> SOURCE EXTRACT

I won’t sugarcoat it. Worse than the “this marriage is over” feeling that lives in the pit of your stomach as you uncouple from the man you’d expected to spend your life with, is the event that will inevitably creep up at some point down the road.

It could be years later after you’ve given yourself time to heal from the split, or worse, in the days after you’ve split while you’re still drying your tears.  The blow will still hurt just as much no matter when you’re faced with it; when your ex brings a new woman around your kids. It’ll bring you to your knees with pain and tear you apart with anger.

“How could he do this without asking me first?!” you’ll want to scream. “Who does this woman think she is?!!” 

I know the feeling. But I also know the other side of it. I am a stepmom after all, which means that at some point, my husband’s ex-wife cursed the day I was born because he brought me around their only daughter. I also have an ex-husband who had a girl he was dating SLEEP OVER while my daughter was there before I even knew he was dating anyone. 

Before I get into my tips for how not to kill this woman, um, I mean, how to deal with this kind of thing, I want to share a little story with you.

When I was 8-years-old, my mom discovered that my father had been, not just cheating, but living an entire double life with another woman. He was sleeping at her house and telling my mom he was out of town. He was telling her that he had been divorced. He was raising her son as his own child. He was missing my school plays, dance recitals, and my mom’s doctor appointments while she was pregnant with my brother so he could be with her.

Luckily my mom found out, and left him. She, too, wanted to claw this woman’s eyes out. But then something funny happened – my mom befriended her.

And not in a way where they met for coffee on the weekends to chit-chat about life. They formed a relationship that came with an underlying principle: respect. The woman checked in with my mom about us kids when my dad refused to pick up the phone. My mom would thank her for taking care of us the way only a woman could. She would encourage us to call our mom on Saturday mornings when our dad could care less. My mom would ask her to do the things my dad would never remember to do; like enforce teeth brushing, hair washing, and early bedtimes.

> WHAT YOU WILL DO
(1) Answer these from the essay on exes introducing new partners to children:
(a) How old was the narrator when her mom discovered the father's double life?
(b) Where did the father tell the mom he was when he slept at the other woman's house?
(c) At what time did the other woman encourage the children to call their mom?
(2) Reproduce verbatim the part of the essay on exes introducing new partners to children that runs from "When I was 8-years-old, my" up to and including "mom befriended her.".
(3) Pick up the essay on exes introducing new partners to children after its final sentence and continue it in the same voice.
The listing that follows has no connection to the essay on exes introducing new partners to children.

> RAW DATA
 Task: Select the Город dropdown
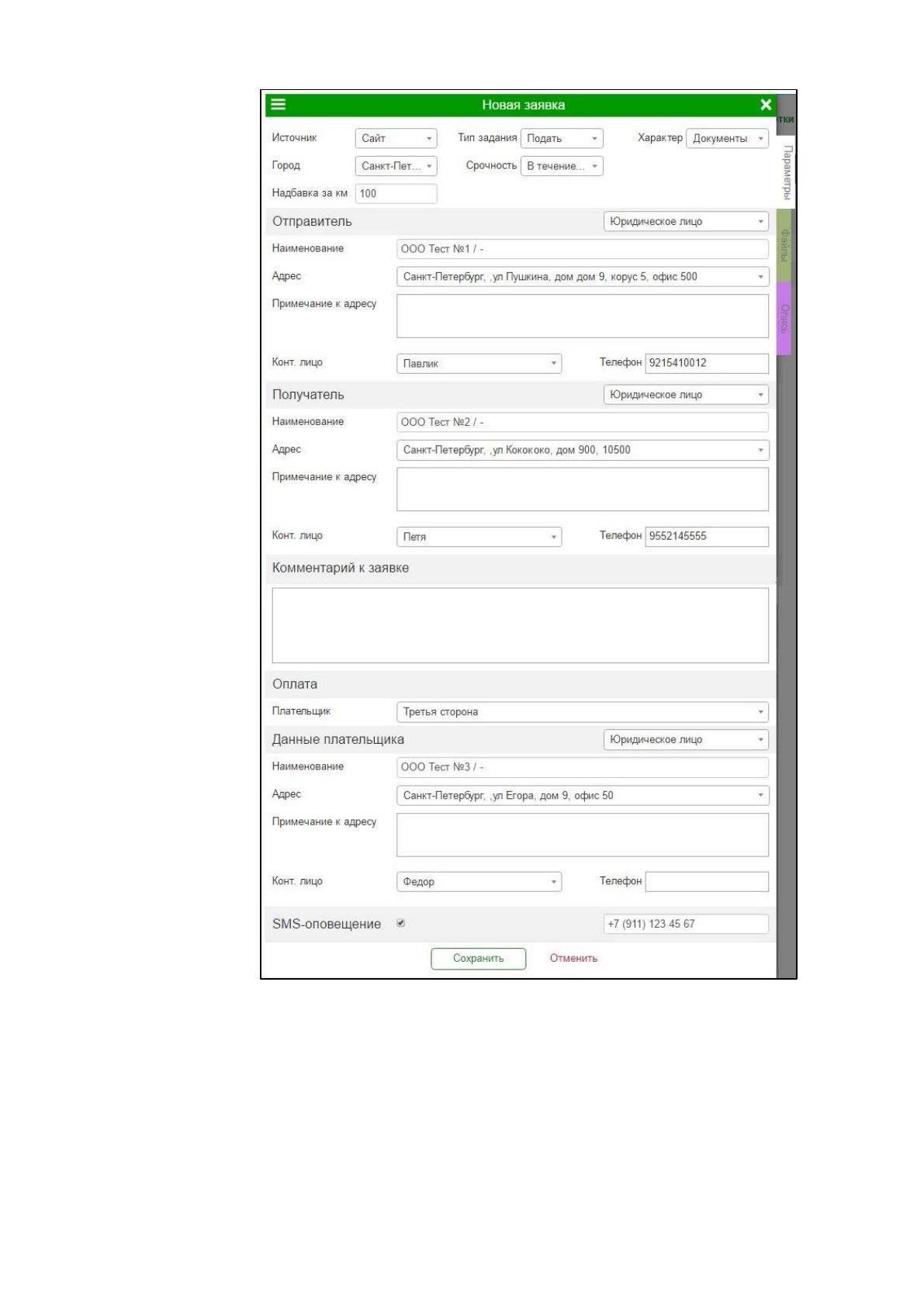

> PER-TASK OUTPUTS
(1)
(a) 8 years old.
(b) Out of town.
(c) Saturday mornings.

(2)
When I was 8-years-old, my mom discovered that my father had been, not just cheating, but living an entire double life with another woman. He was sleeping at her house and telling my mom he was out of town. He was telling her that he had been divorced. He was raising her son as his own child. He was missing my school plays, dance recitals, and my mom’s doctor appointments while she was pregnant with my brother so he could be with her.

Luckily my mom found out, and left him. She, too, wanted to claw this woman’s eyes out. But then something funny happened – my mom befriended her.

(3)
And it worked.

Now I know what you’re thinking – how the hell could my mom respect a woman that destroyed her marriage? For my mom, though, it was never about her feelings – it was about her children, which is what I preach to you all the time.

As much as it hurts, as much as you want to set her car on fire, you have to stop seeing this new person your ex is with as the enemy – because she (or he) is not. It’s your ex who is the enemy – she’s just sleeping with him.

Here’s what to do when your ex brings someone new around the kids:

  1. Accept that your anger/pain/frustration/disappointment won’t change the situation

Sure, you can feel all of these things, but living in these feelings won’t do anything but hurt you more. Acknowledge that this new stage in your post-divorce life is indeed a less than desirable one, but a natural next step nonetheless. The sooner you can get on board with it, the sooner you can learn how to live with it.

  1. Realize that this new person is not out to hurt your kids

I think you know this deep down inside. They’re not there to be the evil witch stepmother. They’re there because your ex is allowing them to be – that’s what’s really pissing you off. But again, this isn’t about you – it’s about the kids.

  1. Recognize that there are positives to your kids witnessing love

If your ex has a healthy relationship with this person, as in, they respect one another, show affection to each other, make life happier for each other – these are the kinds of things you want your kids to see. Sure, you would have loved for it to be with you, but it’s not, and your children shouldn’t have to suffer because of it. Children form their beliefs and understanding of relationships by what is modeled to them, so if it’s good stuff, they’re being set up to welcome and accept good stuff from their future partners as they grow.

  1. Keep your friends close, and your enemies closer

Sure, she’s your enemy in your heart; this bitch who now parades around with your ex-husband, posting ‘love of my life” selfies all over her Instagram page. But, just like my mom realized with my dad’s mistress  – she’s also a connection to your kids; a bridge to them that your ex may have already closed off. You need to use this to your advantage. How?

  • Set up a time to meet and chat with her
  • Explain to her your feelings about your kids – she’ll understand, she’s a woman and may also be a mother as well.
  • Set expectations; “I love that you’re treating my kids so well but I don’t want to feel replaced. Can you please help me with that?” or “I know my ex will let them live a life with no rules but in my house we have them – can you at least make sure they’re brushing their teeth and not living solely on oreos and cheez-its while they’re with you guys?”
  • Tell her that your intention is not to hate her, it’s to keep your kids happy and safe.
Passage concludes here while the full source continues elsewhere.